EXTRAIT DU DOCUMENT:
En 1977, il grave ce qui allait devenir son dernier album de nouvelles chansons "Le p'tit Québec de mon coeur". Récipiendaire du prix Témoignage au deuxième gala de l'ADISQ, en 1980, il continue de tourner dans les rares boîtes à chansons encore en activité jusqu'en 1986, alors que sa surdité l'oblige à mettre un terme à sa carrière sur scène. La même année, il est le premier lauréat du Prix CIEL/Raymond Lévesque décerné annuellement à un auteur compositeur dont l'oeuvre a été marquante bien que discrète. Un autre hommage lui est rendu en 1990 par celui qui fut son premier interprète sur disque, Fernand Robidoux et par son fils Michel. Le père y chante et le fils ajoute des adaptations instrumentales de six chansons choisies parmi le répertoire de Lévesque. Bien que retiré de la scène, celui-ci continue cependant d'écrire poèmes, romans et autres récits, dont un écrit autobiographique intitulé D'ailleurs et d'ici.

[Données d'ancrage par coordonnées en pixels]

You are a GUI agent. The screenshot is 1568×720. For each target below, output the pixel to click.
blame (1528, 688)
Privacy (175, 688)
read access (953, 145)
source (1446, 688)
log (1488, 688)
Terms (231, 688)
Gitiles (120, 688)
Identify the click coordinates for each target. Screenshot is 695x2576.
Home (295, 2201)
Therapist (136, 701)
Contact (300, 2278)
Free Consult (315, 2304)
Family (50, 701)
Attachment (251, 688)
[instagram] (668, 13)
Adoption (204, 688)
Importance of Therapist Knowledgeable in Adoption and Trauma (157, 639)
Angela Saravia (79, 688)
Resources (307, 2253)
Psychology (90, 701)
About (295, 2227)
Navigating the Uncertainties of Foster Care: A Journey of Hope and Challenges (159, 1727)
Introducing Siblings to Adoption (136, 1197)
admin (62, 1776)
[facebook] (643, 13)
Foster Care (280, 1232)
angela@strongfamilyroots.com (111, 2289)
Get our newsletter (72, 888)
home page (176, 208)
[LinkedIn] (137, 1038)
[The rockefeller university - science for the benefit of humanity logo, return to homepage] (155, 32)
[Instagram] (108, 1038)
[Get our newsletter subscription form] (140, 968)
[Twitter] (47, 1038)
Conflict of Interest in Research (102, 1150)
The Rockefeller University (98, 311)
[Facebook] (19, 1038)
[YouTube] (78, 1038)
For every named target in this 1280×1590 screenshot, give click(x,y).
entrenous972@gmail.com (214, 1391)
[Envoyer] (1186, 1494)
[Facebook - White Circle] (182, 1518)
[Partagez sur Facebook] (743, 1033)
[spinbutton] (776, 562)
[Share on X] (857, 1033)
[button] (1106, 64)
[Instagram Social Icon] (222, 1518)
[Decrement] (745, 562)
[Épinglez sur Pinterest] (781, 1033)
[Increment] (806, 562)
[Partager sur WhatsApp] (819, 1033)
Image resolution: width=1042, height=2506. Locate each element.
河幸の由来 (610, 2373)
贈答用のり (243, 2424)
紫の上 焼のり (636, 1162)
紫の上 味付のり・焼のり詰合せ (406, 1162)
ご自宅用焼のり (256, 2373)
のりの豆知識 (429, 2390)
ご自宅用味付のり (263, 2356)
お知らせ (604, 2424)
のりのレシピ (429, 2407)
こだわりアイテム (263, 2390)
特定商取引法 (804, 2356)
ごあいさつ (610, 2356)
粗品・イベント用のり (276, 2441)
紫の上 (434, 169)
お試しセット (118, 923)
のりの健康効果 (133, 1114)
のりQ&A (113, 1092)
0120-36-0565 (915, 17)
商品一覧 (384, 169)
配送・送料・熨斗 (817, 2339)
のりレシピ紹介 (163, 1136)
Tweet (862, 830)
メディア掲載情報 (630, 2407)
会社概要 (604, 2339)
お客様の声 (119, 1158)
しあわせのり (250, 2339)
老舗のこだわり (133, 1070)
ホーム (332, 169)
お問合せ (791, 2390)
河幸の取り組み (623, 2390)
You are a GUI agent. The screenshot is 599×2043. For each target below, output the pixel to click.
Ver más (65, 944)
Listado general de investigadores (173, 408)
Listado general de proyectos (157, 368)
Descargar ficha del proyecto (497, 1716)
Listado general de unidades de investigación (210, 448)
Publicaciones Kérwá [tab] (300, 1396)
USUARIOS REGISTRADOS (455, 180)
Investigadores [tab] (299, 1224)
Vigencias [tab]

CONSIGNE:
Répondez à ces questions d'après l'extrait du document :
1. Quel est le titre de l'album enregistré en 1977 ?
2. Jusqu'en quelle année continue-t-il de tourner dans les boîtes à chansons ?
3. Comment s'intitule l'écrit autobiographique mentionné à la fin ?

CORRIGÉ:
1. « Le p'tit Québec de mon coeur »
2. Jusqu'en 1986.
3. D'ailleurs et d'ici.